4.) Ask yourself questions like these:
If it’s a really dark dark day and raining, what ISO, and shutter speed would I require to do street photography shooting at f8 if I intend to freeze the motion of people walking?
If it’s a really bright sunny day, what ISO and shutter speed would I require to do street photography shooting at f8 if I intend to freeze the motion of people walking?
What shutter speed would I use to produce a slight motion blur on people walking at a normal pace?
What shutter speed would I use to produce a noticeable motion blur on cars going through a parking lot?
What shutter speed would I require to freeze the motion of traffic and people if I’m shooting from a moving vehicle?
How dark does it have to get before my ISO requirements are too high to make acceptable wildlife prints free of motion blur and still clean?
5.) Try pre-focusing or zone focusing using a suitable aperture to give you some depth of field breathing room.
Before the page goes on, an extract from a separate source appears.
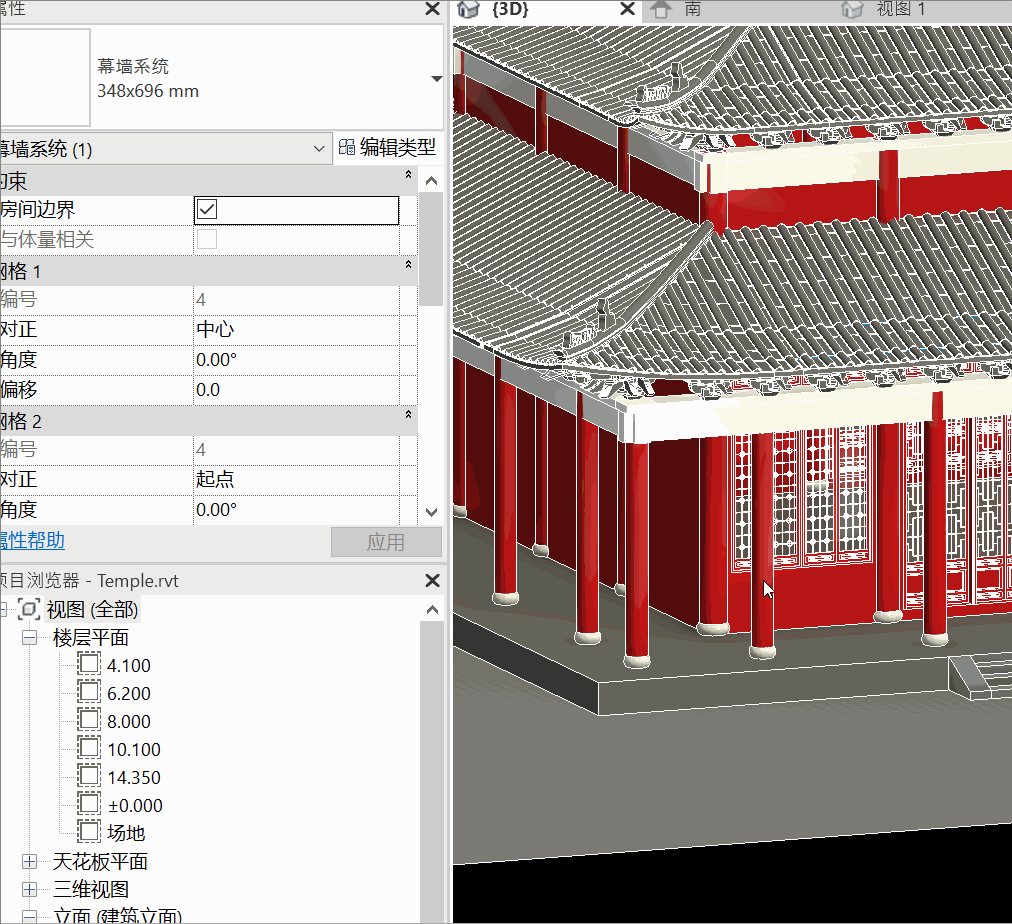Click the Edit Type icon beside 编辑类型
Viewport: 1012px width, 924px height.
tap(345, 147)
Not having to worry about focusing gives you the edge to catch a decisive moment if you’re doing that kind of photography.
6.) Try shooting on aperture priority, manual, and shutter priority modes to help you understand the basic camera principles of depth of field and shutter speed and exposure.
It’s so important in photography to bring things back to basics and learn to keep things as simple as possible. And it doesn’t matter whether you’re shooting portraits with available light, studio shots with one, two, three, four lights, landscape photography, street photography, wildlife photography, still life, your kids, your pets, or whatever.
I read a quote one time about being a slave to your camera. Don’t let that happen. Most camera manufacturers out there with a few exceptions are doing their best to pile more stuff into your cameras on the pretext that you’re more likely to buy it if it has more features, even if 95% of those features are rather useless. Instead, let your camera be a slave to your eyes. Let it be a slave to your heart and what you feel in your gut.
That’s the way photography was always meant to be.